Action item: Could you print all the entries below exactly as they appear, omitting the pictures?

Screenshot grounding data

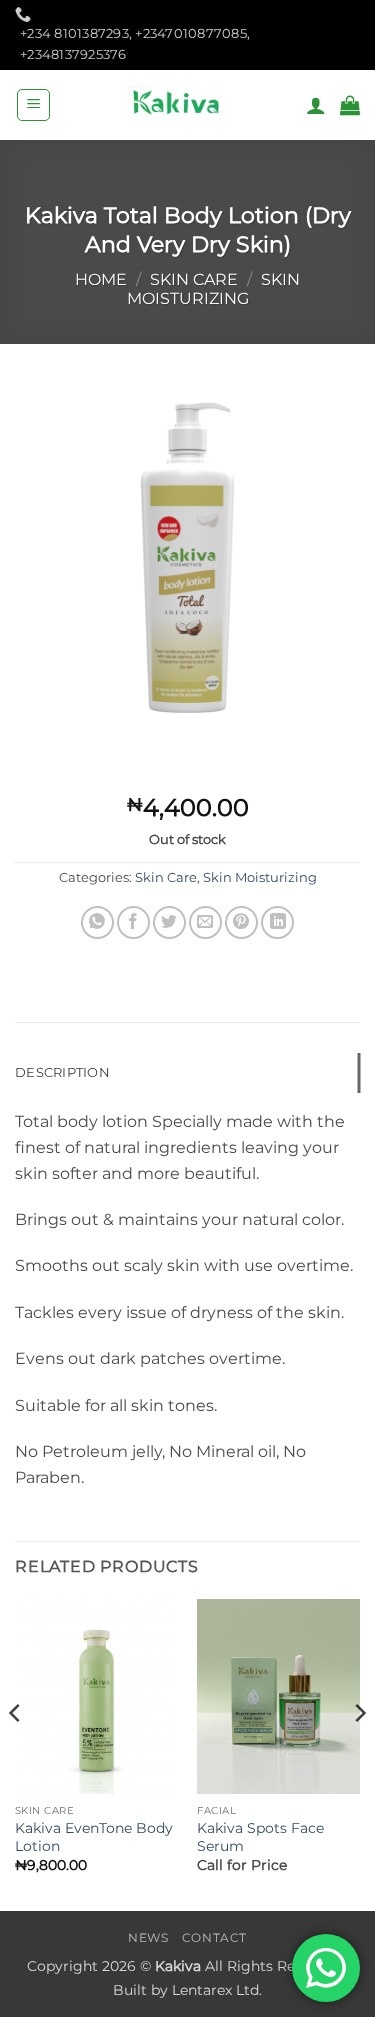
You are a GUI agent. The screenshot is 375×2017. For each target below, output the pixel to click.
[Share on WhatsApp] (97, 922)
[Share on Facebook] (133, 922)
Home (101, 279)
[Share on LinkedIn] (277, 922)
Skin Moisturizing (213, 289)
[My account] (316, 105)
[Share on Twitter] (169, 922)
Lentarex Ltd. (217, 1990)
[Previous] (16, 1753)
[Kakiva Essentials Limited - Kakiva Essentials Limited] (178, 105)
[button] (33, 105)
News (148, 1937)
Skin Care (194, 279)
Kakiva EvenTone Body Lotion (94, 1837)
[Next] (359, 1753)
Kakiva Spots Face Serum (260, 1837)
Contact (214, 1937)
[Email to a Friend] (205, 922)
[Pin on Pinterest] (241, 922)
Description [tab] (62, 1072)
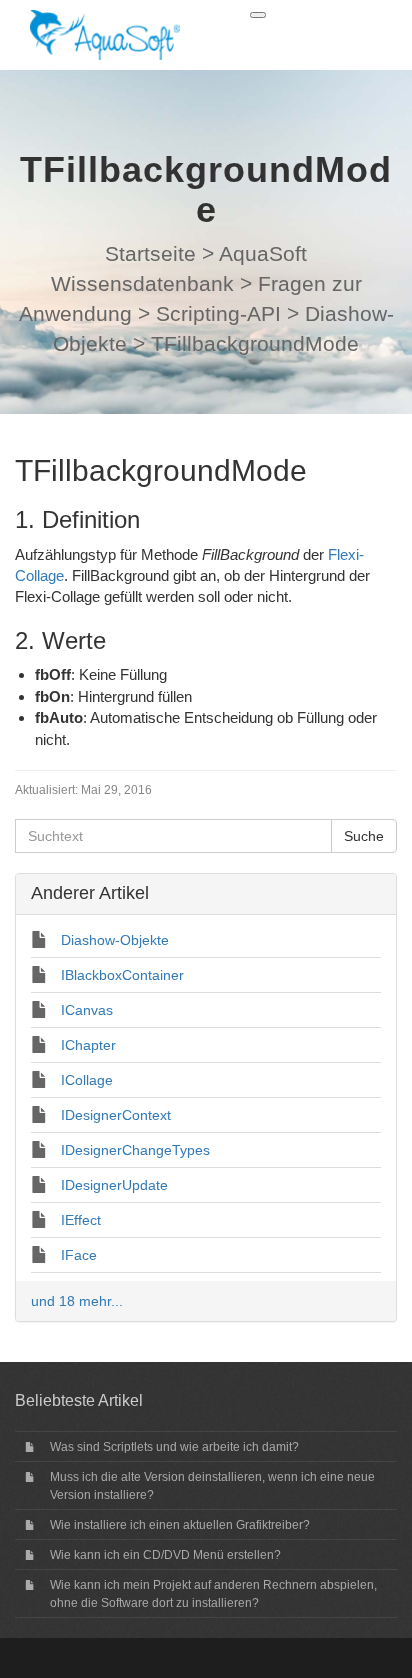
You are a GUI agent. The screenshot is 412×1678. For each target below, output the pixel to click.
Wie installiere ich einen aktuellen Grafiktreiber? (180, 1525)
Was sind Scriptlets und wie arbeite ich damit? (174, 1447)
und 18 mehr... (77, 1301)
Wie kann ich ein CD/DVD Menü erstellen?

Solution for this problem:
You are a GUI agent. The screenshot is 375×2017. For each target below, output the pixel to click.
[Share on WhatsApp] (97, 922)
[Share on Facebook] (133, 922)
Home (101, 279)
[Share on LinkedIn] (277, 922)
Skin Moisturizing (213, 289)
[My account] (316, 105)
[Share on Twitter] (169, 922)
Lentarex Ltd. (217, 1990)
[Previous] (16, 1753)
[Kakiva Essentials Limited - Kakiva Essentials Limited] (178, 105)
[button] (33, 105)
News (148, 1937)
Skin Care (194, 279)
Kakiva EvenTone Body Lotion (94, 1837)
[Next] (359, 1753)
Kakiva Spots Face Serum (260, 1837)
Contact (214, 1937)
[Email to a Friend] (205, 922)
[Pin on Pinterest] (241, 922)
Description [tab] (62, 1072)
You are a GUI agent. The screenshot is 412×1678. For each target below, output the pixel to click.
Wie installiere ich einen aktuellen Grafiktreiber? (180, 1525)
Was sind Scriptlets und wie arbeite ich damit? (174, 1447)
und 18 mehr... (77, 1301)
Wie kann ich ein CD/DVD Menü erstellen?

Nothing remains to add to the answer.